Post written by Tatsuma Nomura, MD, from Mie Prefectural Shima Hospital, Shima, Mie, Japan.

We recently developed a new procedure known as full-thickness resection closure using a reopenable-clip over-the-line method inside a submucosal pocket (ROLM-SP) procedure.
During this procedure, the first mucosal incision was made at 20 mm from the center, and a calibrated, small-caliber tip, transparent hood with a 4-mm tapered tip was used to make a small mucosal incision. A submucosal pocket was created, and the surrounding submucosa was dissected while excluding the center part.
All procedures must be performed at low pressure to prevent gas leakage from the stomach wall because of excessive endoscopic insufflation. We used the reopenable-clip over-the-line method for full-thickness defect closure in the pocket.
First, a clip with a line was grasped and placed in the serous muscle layer on the anal side. Next, a reopenable clip with a nylon line threaded through a tooth hole on 1 side was placed in the serous muscle layer—this is the reopenable-clip over-the-line method. Clips with line threaded through the teeth were placed, repeatedly, on the contralateral defect edge. The reopenable clip first grasped the tissue, and subsequently the line started to be pulled.
Then, the clip was placed after confirming endoscopically that the defect edges were close together. The reopenable-clip over-the-line method was repeated, and the full-thickness defect was gradually closed. Once it was completely closed, insufflation was performed to improve the endoscopic view. The remaining mucosa was dissected, and the lesion was resected en bloc, with a long diameter of 40 mm and a full-thickness resection of 20 mm.
A second reopenable-clip over-the-line method was added to the remaining mucosal defect to ensure complete closure. No leakage from the stomach was found, and the procedure time was 79 minutes.
Endoscopic submucosal dissection (ESD) is an endoscopic technique that allows the complete resection of early tumors. A thin submucosal layer exists in gastric tumors with severe ulceration, and the muscle layer is thinning.
Therefore, cutting the muscle side for en bloc resection is necessary, and a safe resection method is desirable. The pocket-creation method provides ideal endoscopic maneuverability inside the submucosal pocket. Thus, we developed ROLM-SP, which we demonstrated in a pig.
Using our ROLM-SP procedure, full-thickness resection can be performed with the pocket-creation method while maintaining low lumen pressure, followed by full-thickness closure of the serous muscle layer. The reopenable-clip over-the-line method is a feasible full-thickness defect closure technique because it does not require a single clip to grasp the bilateral defect edges.

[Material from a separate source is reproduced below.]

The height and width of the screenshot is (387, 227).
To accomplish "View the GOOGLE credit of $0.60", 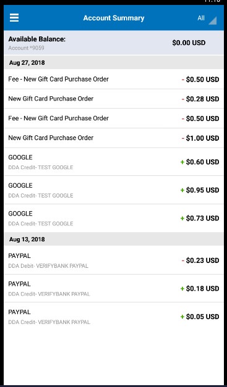I will 114,162.
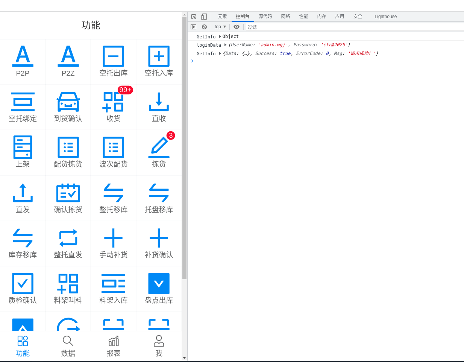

Many endoscopists may think that ROLM-SP is technically difficult. However, if this full-thickness defect closure method can be mastered, full-thickness resection of the GI tract can be performed safely, and the ESD skills of each endoscopist can be improved. ROLM-SP closure can be used for defect closure in a variety of situations, including narrow lumens and GI tracts where maneuverability of the scope is poor.
Schema of the reopenable-clip over-the-line method inside a submucosal pocket. A-D, A submucosal pocket is created, and the surrounding submucosa is dissected while excluding the center, creating a protrusion resembling a doughnut. E and F, Full-thickness resection is subsequently performed around the lesion, and the mucosal defect floor is perforated with a long axis of approximately 20 mm. G-I, A clip with a line is grasped and placed in the serous muscle layer on the anal side. Next, a reopenable-clip with a nylon line threaded through a tooth hole on one side is placed in the serous muscle layer (reopenable-clip over-the-line method). Finally, the reopenable-clip over-the-line method is repeated, allowing the full-thickness defect to be completely closed. J, The remaining mucosa is subsequently dissected. K and L, To prevent posterior bleeding, the reopenable-clip over-the-line method is repeated from the anal to the oral side to completely close the full-thickness defect.